Hacker News new | past | comments | ask | show | jobs | submit login
RISCVEMU: 128 bit RISC-V emulator (bellard.org)
170 points by ingve on Dec 19, 2016 | hide | past | favorite | 67 comments

Unfortunately it can't boot the Fedora/RISC-V[1] disk image out of the box because the supplied Linux kernel doesn't have all the config enabled[2] for systemd to run properly :-(

It gets as far as the "Welcome to Fedora 25 (Twenty Five)!" banner but then gives a bunch of systemd errors around "Function not implemented". inotify seems to be the main one.

[1] https://fedoraproject.org/wiki/Architectures/RISC-V

[2] https://github.com/rwmjones/fedora-riscv-kernel/blob/master/...

Oh the hilarity :D

Because Red Hat is home to systemd, did I got it right ?

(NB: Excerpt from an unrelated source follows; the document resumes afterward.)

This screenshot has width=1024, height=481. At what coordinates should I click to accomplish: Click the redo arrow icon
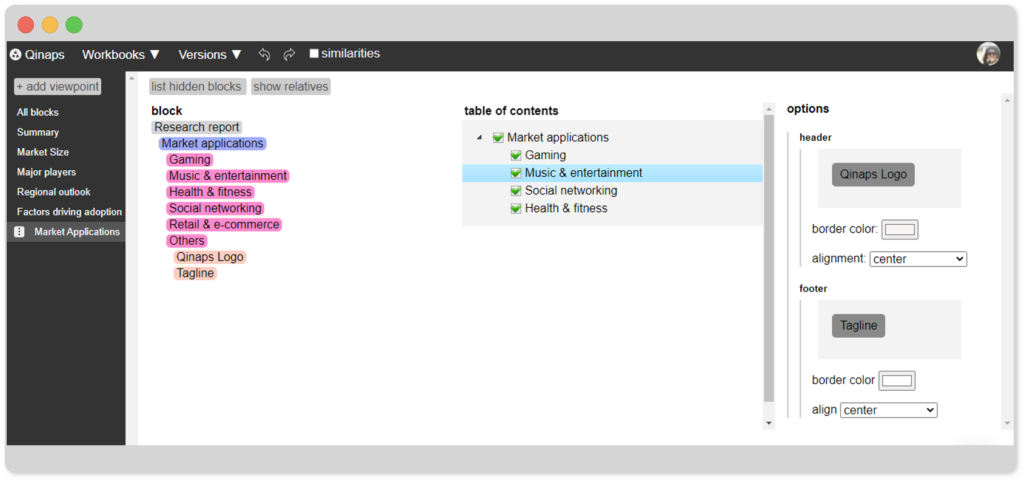pos(289,55)
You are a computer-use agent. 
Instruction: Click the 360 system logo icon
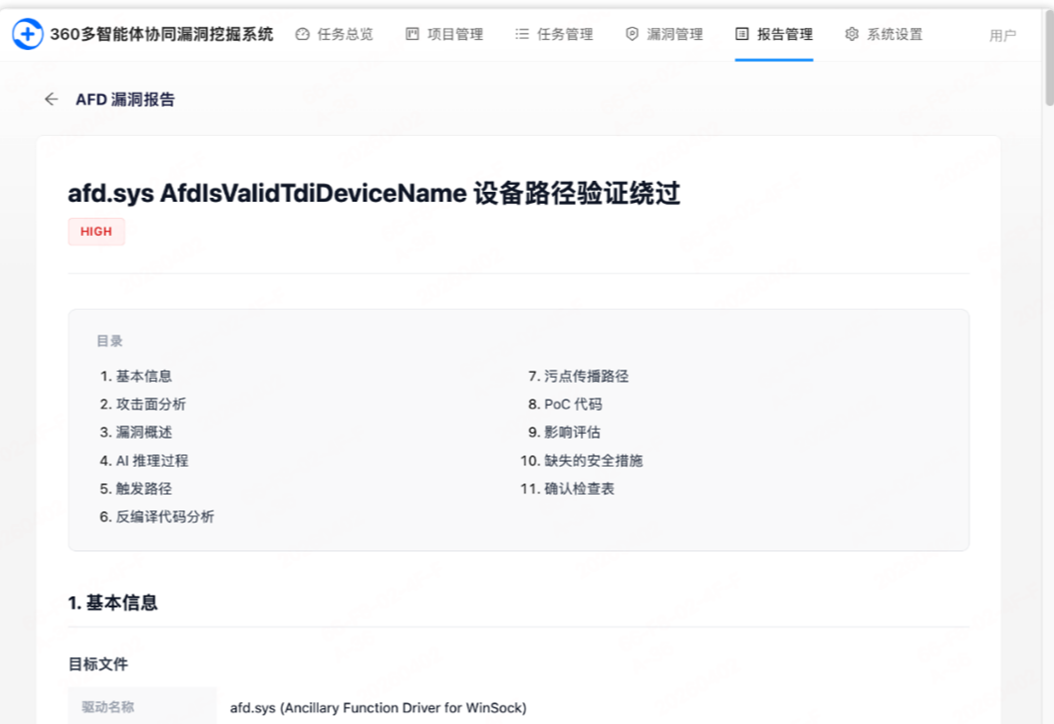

The serious answer might be that a hardware RISC-V deployment is very unlikely to be running Fedora in production. All the existing planned devices are MCUs which are much too small (and lack MMUs in many cases).

The more glib one is that if you're interested in building a CPU emulator from source but don't want to rebuild a kernel, you're probably skipped a few important skills along the way.

Fedora is targeting 64 bit server-class hardware, which is on its way -- in production as we speak.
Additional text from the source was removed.